Leave out the pictures, and copy exactly the lines from the line with "Image resolution: width=374" through the last line of the data below.

------ Excerpted records ------

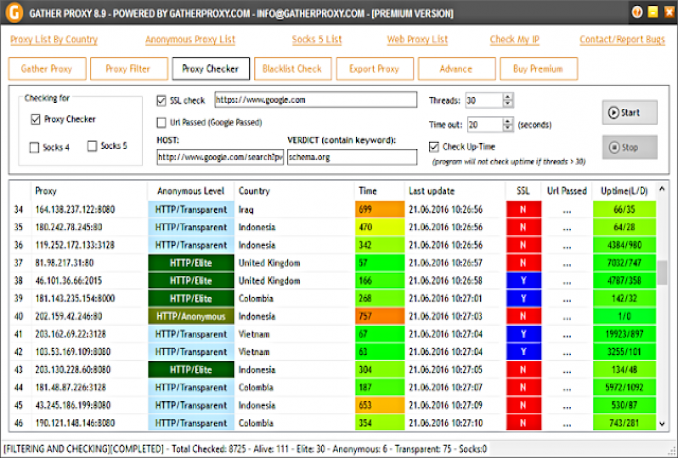678x458 pixels.
Task: Click the Start button play icon
Action: click(x=613, y=113)
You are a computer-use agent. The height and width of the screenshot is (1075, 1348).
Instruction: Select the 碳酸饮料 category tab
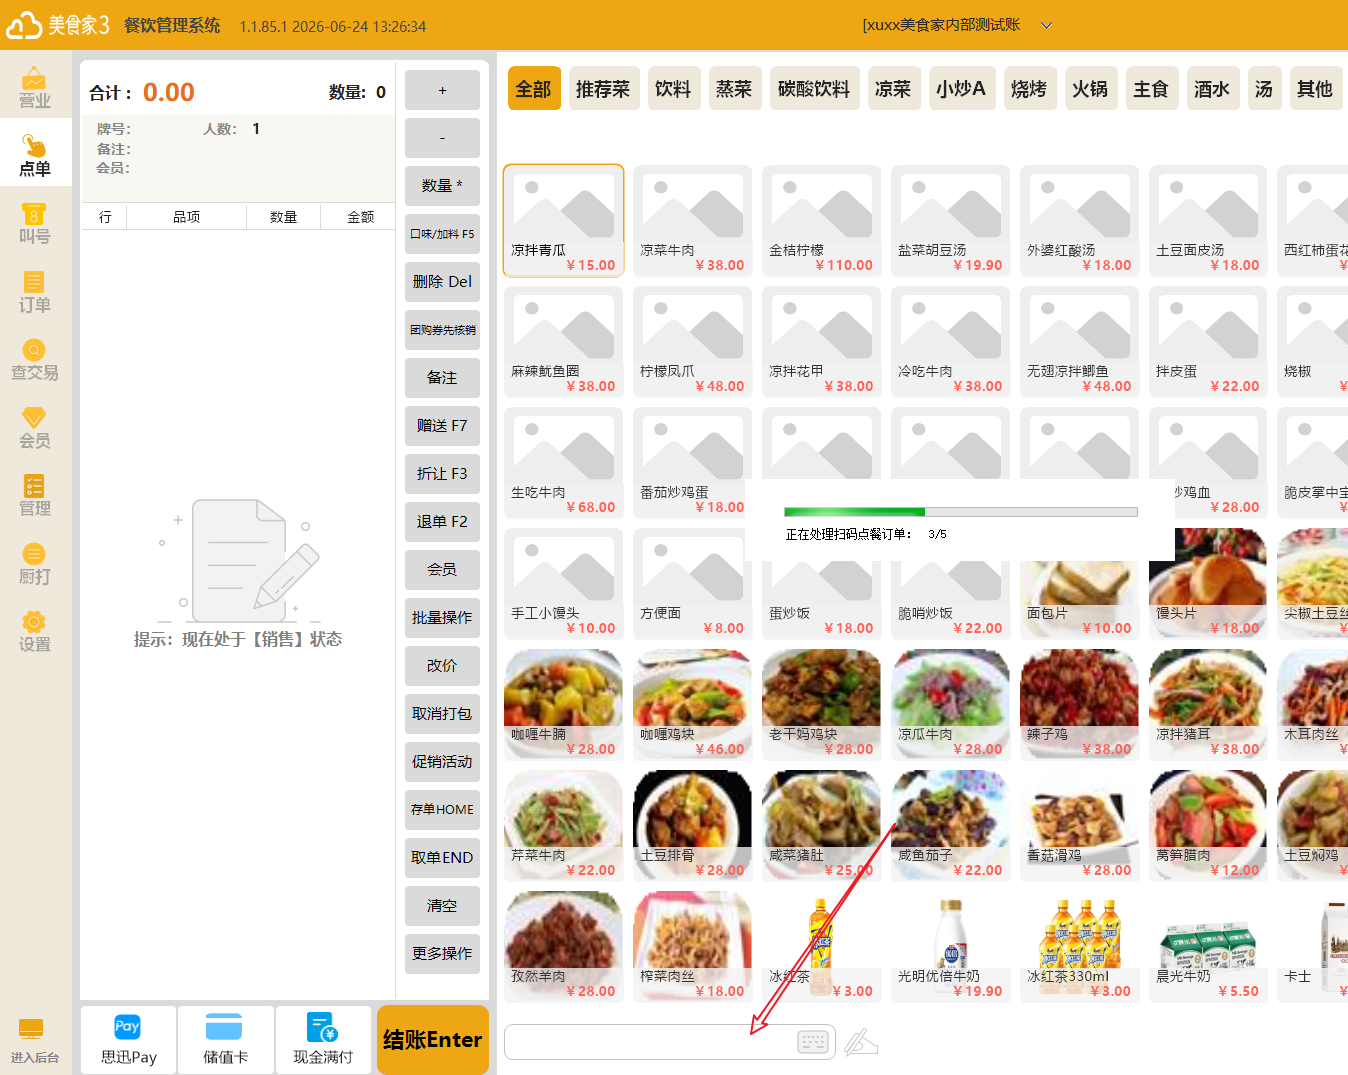tap(814, 89)
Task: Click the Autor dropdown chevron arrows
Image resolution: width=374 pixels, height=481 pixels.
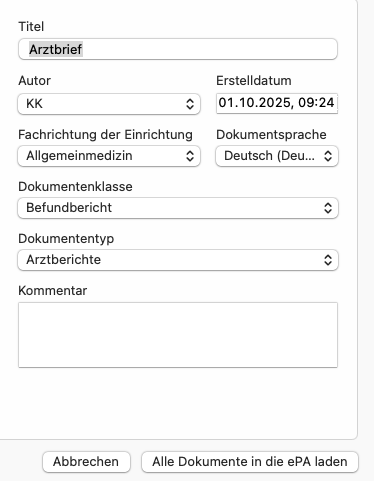Action: [x=190, y=104]
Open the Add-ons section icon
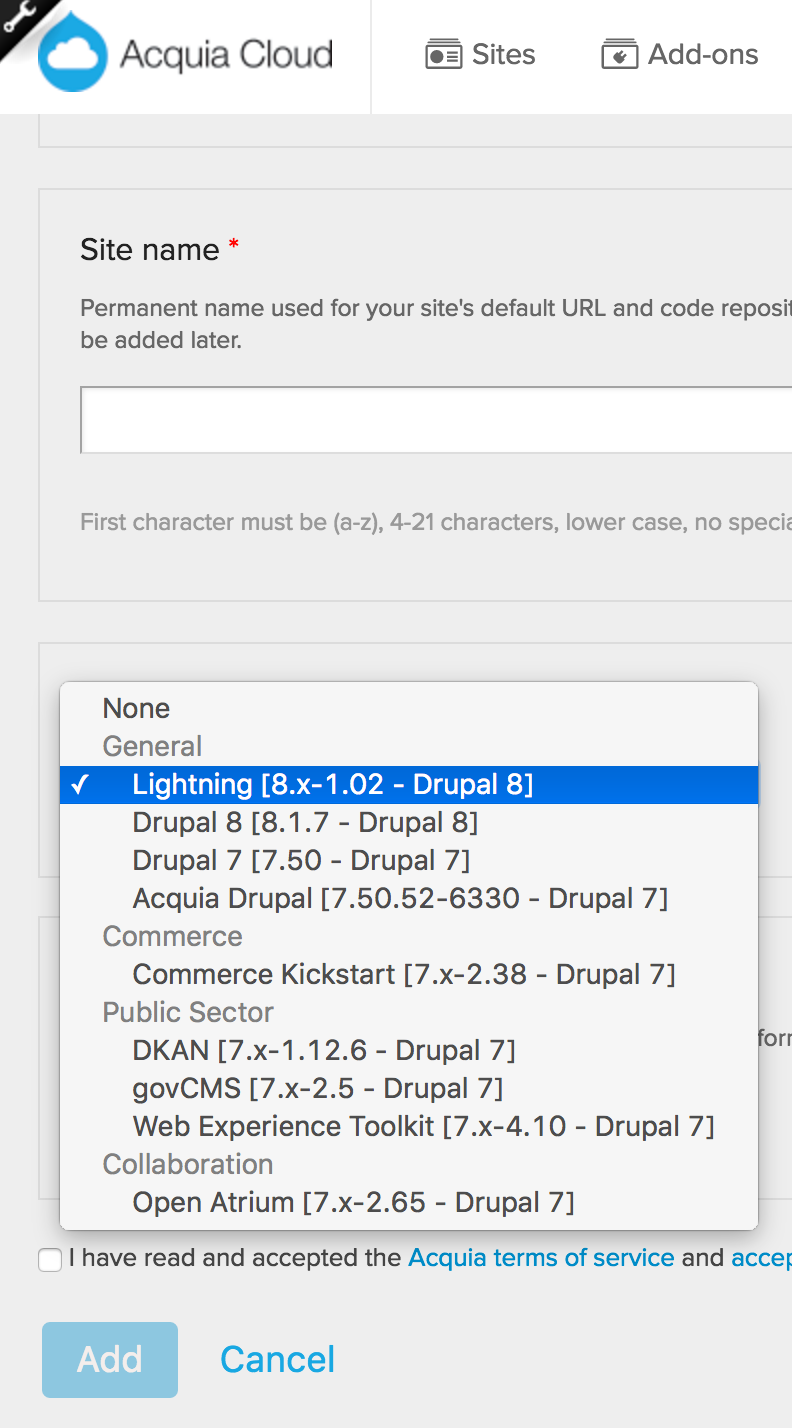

------

▸ **Problem solution**:
Image resolution: width=374 pixels, height=481 pixels.
Action: [x=190, y=104]
Open the Add-ons section icon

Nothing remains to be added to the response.